Ma anche qui, le polemiche non erano destinate ad esaurirsi. In particolare, lo stesso luogo di residenza del giudice Sohlberg, Alon Shvut, rientrava tra i motivi di tensione: trattasi di un insediamento israeliano non lontano da Gerusalemme, nella West Bank cisgiordana, ma in quanto tale territorio conteso, la cui stessa esistenza è considerata in violazione delle convenzioni internazionali. Soprattutto le minoritarie formazioni politiche arabe d’Israele non mancavano di contestare potentemente la nomina: il deputato Ahemd Tibi della United Arab List-Ta’al espressamente criticava la designazione di Sohlberg, parlando di «black day for justice an equality» e di «moral defeat for the Israeli legal system».
Infine, un nuovo episodio di portata non solo aneddotica si inseriva nelle vicende relative alla tornata di nomine.
Proprio in conclusione della cerimonia di giuramento ed insediamento del nuovo presidente Grunis, l’unico giudice arabo della Corte, Salim Jubran, rifiutava di intonare insieme agli altri colleghi l’inno nazionale israeliano, l’Hatikvah, che, in alcune strofe, fa riferimento all’“esilio” del popolo ebraico dalla propria terra e alla “speranza” di un nuovo afflusso, in adesione con gli ideali sionisti che sono alla base della nascita del paese. La scelta, in un clima già esasperato, provocava una nuova ridda di polemiche, alcune ancora strumentalmente indirizzate verso un maggiore controllo politico nella selezione dei giudici supremi.

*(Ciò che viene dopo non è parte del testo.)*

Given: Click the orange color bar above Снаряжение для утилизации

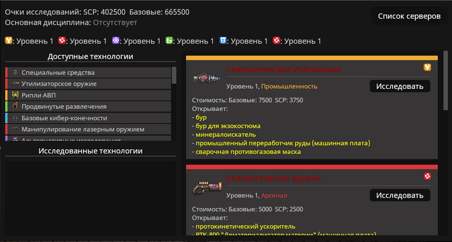Looking at the screenshot, I should 312,58.
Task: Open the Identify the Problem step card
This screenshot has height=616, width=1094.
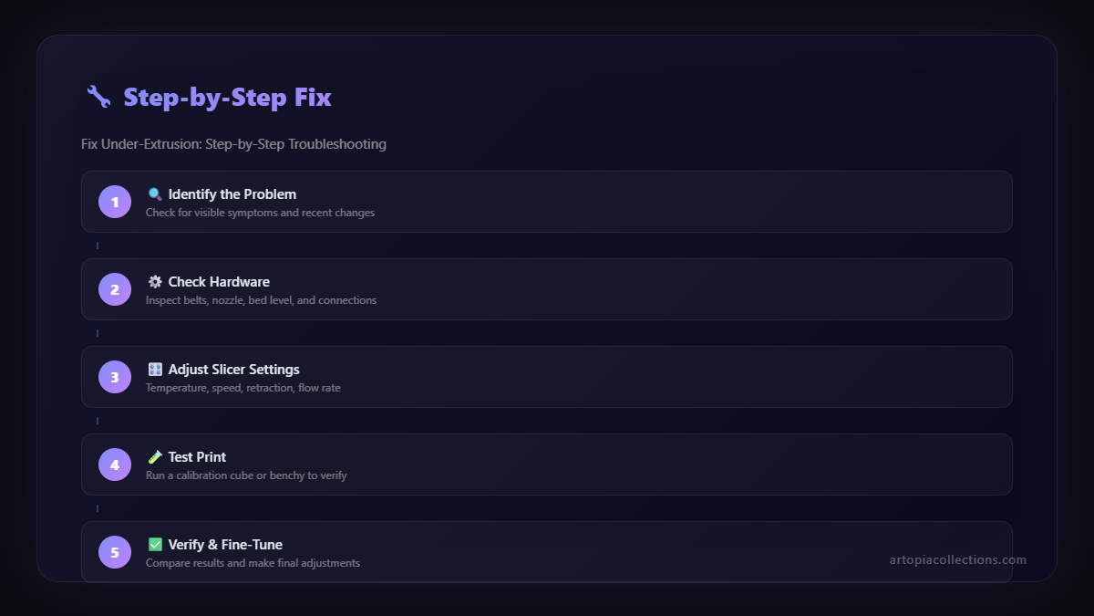Action: 547,201

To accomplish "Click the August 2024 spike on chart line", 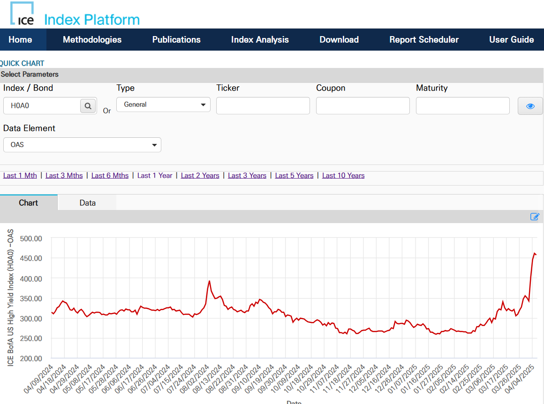I will (x=209, y=281).
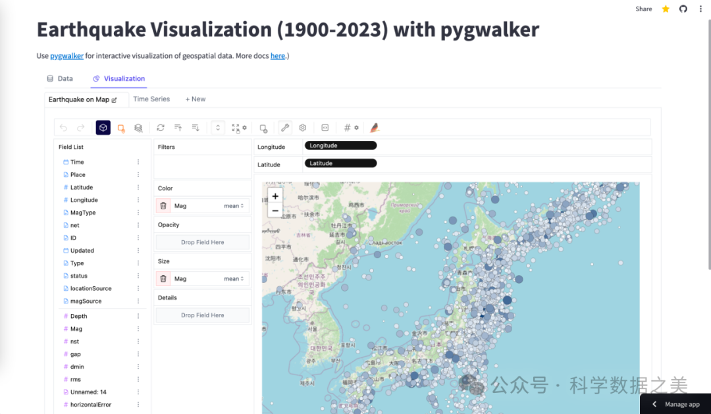The image size is (711, 414).
Task: Open the mark type selector in toolbar
Action: tap(121, 128)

Insomma: frizioni istituzionali e controversie politiche interne, fattori etnici e religiosi in gioco nella selezione, ampia sensibilità delle minoranze palestinesi anche per le endemiche contestazioni sui confini del paese e sulle ideologie fondamentali. Il concatenarsi di queste macroscopiche problematiche dello stato di Israele – che ne ha accompagnato l’intero sviluppo nell’arco dei decenni che ci separano dalla sua fondazione – é stato efficacemente rappresentato dalle basilari, particolari, volendo minute vicende di judicial politics delle ultime settimane.
Quel che più colpisce l’osservatore è però il fatto che simili dinamiche tendano a coinvolgere sempre di più la Corte suprema, che è l’organo che, nell’ambito della profondamente divisa società israeliana, pur talvolta con modalità discutibili, maggiormente si è posto l’obiettivo della protezione del pluralismo religioso, dei diritti civili e delle minoranze, del corretto dispiegarsi della dialettica politica pur nello stato di continua emergenza del paese.
Il contestato ma prezioso ruolo ‘contromaggioritario’ della Corte di Gerusalemme sarà posto in dubbio dalla sempre maggiore politicizzazione del dibattito che l’accompagna? L’attenzione, per forza di cose, ora passa alle concrete modalità di judicial review della nuova Corte Grunis, e alle effettive possibilità di cambiamento che una presidenza conservatrice potrà apportare. Insomma: in tal senso il tempo potrà dirci di più, come spesso accade.